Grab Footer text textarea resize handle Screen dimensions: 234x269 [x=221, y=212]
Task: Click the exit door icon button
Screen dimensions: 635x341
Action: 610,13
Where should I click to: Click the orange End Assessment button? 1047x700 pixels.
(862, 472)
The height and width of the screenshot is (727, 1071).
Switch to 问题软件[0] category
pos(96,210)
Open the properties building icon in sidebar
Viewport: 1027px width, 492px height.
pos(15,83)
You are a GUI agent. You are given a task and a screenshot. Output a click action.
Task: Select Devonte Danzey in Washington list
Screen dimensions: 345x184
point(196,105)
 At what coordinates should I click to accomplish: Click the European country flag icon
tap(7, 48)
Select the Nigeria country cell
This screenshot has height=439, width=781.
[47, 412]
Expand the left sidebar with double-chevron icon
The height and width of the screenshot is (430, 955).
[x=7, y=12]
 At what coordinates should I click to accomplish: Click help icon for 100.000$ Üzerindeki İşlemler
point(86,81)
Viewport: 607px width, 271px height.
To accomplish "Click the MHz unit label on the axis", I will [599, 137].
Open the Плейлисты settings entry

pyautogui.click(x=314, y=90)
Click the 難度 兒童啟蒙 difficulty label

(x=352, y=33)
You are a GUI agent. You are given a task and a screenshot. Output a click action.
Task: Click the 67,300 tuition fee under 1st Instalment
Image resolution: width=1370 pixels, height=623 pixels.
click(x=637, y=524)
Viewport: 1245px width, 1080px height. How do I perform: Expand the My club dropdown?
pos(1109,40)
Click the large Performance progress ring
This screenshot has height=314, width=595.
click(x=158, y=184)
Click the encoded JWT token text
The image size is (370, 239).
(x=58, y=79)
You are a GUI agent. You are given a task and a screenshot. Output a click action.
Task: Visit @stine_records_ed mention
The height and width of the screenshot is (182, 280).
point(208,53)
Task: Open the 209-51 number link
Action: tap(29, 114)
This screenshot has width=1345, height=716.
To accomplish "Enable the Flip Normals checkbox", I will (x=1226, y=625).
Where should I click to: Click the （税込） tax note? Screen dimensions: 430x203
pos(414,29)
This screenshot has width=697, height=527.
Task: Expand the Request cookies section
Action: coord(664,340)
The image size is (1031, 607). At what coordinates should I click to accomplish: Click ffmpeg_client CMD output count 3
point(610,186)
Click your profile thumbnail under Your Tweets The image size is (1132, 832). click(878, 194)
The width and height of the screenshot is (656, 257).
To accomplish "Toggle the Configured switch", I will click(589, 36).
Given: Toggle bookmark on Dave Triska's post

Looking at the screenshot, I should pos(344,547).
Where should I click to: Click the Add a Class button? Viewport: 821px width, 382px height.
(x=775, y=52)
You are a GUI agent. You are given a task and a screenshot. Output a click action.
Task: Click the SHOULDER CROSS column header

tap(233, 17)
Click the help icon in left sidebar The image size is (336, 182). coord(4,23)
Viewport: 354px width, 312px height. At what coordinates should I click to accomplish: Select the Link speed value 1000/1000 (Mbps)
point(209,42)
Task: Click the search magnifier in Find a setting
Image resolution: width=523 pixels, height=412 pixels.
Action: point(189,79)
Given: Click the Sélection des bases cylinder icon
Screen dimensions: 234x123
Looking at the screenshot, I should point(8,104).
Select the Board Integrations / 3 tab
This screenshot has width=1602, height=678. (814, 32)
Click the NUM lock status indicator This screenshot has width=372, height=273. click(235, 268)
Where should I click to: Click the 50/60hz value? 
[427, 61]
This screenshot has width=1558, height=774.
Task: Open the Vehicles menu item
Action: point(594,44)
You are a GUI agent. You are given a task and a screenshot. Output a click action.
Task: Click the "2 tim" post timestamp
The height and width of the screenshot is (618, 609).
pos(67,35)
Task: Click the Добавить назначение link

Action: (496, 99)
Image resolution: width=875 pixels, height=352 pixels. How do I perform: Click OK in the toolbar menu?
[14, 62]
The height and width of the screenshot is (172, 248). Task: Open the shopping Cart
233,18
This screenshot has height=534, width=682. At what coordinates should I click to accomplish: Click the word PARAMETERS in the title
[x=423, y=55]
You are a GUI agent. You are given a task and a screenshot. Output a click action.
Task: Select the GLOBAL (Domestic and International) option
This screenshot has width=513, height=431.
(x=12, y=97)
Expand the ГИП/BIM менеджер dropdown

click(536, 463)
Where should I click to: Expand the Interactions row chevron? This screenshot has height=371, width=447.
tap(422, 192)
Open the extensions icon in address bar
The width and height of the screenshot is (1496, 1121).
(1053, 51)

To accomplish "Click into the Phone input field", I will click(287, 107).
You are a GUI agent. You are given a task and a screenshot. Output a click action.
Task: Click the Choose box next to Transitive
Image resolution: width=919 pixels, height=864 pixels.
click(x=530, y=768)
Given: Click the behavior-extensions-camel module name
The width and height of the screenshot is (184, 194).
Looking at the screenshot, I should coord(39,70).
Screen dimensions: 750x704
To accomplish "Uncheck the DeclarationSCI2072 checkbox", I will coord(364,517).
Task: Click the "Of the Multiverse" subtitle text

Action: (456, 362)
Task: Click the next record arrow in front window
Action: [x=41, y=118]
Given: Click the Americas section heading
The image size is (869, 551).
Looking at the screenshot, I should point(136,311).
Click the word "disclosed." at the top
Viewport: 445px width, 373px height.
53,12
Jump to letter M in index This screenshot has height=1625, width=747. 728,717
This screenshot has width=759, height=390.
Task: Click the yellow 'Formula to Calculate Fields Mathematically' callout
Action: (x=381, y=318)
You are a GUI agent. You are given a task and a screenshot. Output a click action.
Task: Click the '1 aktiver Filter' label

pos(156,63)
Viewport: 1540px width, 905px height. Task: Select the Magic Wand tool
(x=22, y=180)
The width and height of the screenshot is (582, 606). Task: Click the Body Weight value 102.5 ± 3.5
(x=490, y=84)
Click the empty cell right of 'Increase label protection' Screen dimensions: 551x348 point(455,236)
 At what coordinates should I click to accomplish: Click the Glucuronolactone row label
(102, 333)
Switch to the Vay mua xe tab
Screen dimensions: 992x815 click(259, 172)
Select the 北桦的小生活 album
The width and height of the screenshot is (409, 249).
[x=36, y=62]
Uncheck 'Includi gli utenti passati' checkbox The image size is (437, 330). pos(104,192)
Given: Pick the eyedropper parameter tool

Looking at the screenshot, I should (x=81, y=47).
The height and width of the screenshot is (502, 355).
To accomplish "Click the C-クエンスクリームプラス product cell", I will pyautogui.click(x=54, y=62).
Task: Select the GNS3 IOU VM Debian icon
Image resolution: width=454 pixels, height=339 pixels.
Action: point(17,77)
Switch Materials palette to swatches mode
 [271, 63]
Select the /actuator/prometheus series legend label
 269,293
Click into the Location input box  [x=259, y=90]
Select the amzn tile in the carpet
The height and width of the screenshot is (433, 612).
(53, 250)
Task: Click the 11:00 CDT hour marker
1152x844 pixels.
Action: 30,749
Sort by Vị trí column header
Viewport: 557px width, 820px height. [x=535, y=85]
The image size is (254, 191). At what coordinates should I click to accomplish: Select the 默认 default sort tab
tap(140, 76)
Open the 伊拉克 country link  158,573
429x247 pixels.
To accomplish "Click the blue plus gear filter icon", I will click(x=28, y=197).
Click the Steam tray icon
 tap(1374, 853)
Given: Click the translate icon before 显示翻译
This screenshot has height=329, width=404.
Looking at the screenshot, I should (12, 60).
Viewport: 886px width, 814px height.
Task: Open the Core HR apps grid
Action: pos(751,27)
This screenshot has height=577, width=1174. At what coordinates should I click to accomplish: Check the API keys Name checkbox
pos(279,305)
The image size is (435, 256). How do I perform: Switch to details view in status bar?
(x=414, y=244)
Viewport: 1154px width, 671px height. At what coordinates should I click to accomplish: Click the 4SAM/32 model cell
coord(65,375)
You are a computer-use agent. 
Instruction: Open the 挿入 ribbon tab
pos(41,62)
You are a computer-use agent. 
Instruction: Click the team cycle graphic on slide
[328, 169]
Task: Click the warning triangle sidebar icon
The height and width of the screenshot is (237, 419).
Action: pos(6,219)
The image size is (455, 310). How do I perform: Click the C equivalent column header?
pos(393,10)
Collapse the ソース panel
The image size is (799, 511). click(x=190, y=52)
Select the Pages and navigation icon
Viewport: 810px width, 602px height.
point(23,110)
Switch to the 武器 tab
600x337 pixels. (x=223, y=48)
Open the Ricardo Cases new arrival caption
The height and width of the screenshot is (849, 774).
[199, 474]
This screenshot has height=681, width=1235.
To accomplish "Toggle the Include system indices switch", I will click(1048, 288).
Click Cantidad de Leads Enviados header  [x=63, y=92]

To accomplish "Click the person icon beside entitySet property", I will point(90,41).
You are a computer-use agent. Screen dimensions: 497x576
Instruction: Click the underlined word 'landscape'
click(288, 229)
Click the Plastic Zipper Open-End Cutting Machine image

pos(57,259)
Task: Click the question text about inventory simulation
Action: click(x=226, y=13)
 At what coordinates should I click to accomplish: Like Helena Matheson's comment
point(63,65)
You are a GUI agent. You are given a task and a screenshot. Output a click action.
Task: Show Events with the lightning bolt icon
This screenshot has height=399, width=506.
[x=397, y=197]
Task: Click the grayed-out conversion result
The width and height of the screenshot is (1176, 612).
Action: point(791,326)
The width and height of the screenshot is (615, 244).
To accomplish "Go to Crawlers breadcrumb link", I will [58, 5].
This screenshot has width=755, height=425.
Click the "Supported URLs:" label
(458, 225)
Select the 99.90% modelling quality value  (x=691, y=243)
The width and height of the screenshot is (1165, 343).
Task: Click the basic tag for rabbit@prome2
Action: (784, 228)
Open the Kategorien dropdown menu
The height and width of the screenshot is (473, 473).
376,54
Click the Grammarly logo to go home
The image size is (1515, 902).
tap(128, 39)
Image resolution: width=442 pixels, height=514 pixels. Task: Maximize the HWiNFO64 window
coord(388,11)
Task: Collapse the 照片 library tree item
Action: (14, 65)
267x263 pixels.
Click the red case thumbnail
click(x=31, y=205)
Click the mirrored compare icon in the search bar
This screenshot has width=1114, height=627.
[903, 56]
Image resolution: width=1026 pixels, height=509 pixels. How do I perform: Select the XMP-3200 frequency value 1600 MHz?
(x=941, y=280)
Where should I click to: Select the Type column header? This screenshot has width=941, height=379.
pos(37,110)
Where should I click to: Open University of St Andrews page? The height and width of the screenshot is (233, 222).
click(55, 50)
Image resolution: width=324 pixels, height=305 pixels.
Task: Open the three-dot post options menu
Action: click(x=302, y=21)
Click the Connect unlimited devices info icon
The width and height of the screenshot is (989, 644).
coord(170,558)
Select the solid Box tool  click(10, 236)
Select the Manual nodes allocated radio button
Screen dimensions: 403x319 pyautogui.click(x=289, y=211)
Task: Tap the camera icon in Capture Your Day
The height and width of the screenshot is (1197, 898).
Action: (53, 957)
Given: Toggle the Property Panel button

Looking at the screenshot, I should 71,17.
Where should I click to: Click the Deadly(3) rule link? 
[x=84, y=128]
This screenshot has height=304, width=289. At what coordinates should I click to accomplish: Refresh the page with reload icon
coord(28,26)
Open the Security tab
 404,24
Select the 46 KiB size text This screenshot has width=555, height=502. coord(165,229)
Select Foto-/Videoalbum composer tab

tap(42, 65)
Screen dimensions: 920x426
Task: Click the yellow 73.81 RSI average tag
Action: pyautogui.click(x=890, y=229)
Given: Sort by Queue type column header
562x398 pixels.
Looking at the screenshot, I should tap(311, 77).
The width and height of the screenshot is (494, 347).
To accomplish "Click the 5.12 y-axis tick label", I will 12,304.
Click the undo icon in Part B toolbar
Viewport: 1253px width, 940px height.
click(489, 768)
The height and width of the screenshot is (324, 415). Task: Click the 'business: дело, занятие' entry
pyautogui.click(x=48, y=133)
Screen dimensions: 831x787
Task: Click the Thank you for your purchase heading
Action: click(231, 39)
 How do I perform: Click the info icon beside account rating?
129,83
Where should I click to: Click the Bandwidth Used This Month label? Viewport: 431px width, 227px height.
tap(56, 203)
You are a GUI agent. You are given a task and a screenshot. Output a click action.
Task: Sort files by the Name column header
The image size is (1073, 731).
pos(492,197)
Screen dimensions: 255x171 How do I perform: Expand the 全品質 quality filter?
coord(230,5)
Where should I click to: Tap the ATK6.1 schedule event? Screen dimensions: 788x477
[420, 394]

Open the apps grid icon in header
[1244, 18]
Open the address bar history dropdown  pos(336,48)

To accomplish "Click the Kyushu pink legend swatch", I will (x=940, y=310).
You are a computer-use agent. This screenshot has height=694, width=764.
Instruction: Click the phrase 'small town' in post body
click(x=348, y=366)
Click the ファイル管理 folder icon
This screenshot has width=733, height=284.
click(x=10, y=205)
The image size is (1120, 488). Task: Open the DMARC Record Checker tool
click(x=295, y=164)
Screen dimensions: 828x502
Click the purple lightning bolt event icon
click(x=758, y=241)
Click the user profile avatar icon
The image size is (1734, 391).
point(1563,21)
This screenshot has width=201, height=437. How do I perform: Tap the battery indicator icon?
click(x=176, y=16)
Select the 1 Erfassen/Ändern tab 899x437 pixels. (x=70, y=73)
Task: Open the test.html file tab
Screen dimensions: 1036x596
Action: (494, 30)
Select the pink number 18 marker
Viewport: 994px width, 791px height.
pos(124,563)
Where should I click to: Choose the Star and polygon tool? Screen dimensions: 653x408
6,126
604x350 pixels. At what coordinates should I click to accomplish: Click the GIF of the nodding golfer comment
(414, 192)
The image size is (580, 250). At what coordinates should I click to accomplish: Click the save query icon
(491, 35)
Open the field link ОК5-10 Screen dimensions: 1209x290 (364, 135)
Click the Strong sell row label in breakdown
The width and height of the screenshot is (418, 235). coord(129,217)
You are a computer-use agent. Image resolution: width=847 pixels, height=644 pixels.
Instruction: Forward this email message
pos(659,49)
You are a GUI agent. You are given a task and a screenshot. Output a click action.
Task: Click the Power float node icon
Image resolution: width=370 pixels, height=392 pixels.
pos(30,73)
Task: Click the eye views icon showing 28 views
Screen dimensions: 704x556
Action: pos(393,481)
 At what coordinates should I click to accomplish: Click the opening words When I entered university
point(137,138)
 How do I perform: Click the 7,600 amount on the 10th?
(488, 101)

_____

When the line with "This screenshot has height=399, width=506." is reached in the data above, begin copying, and stop after the line with "This screenshot has width=755, height=425."; copy each line exactly, both ends included.

- Solution to the problem -
This screenshot has height=399, width=506.
[x=397, y=197]
Task: Click the grayed-out conversion result
The width and height of the screenshot is (1176, 612).
Action: point(791,326)
The width and height of the screenshot is (615, 244).
To accomplish "Go to Crawlers breadcrumb link", I will [58, 5].
This screenshot has width=755, height=425.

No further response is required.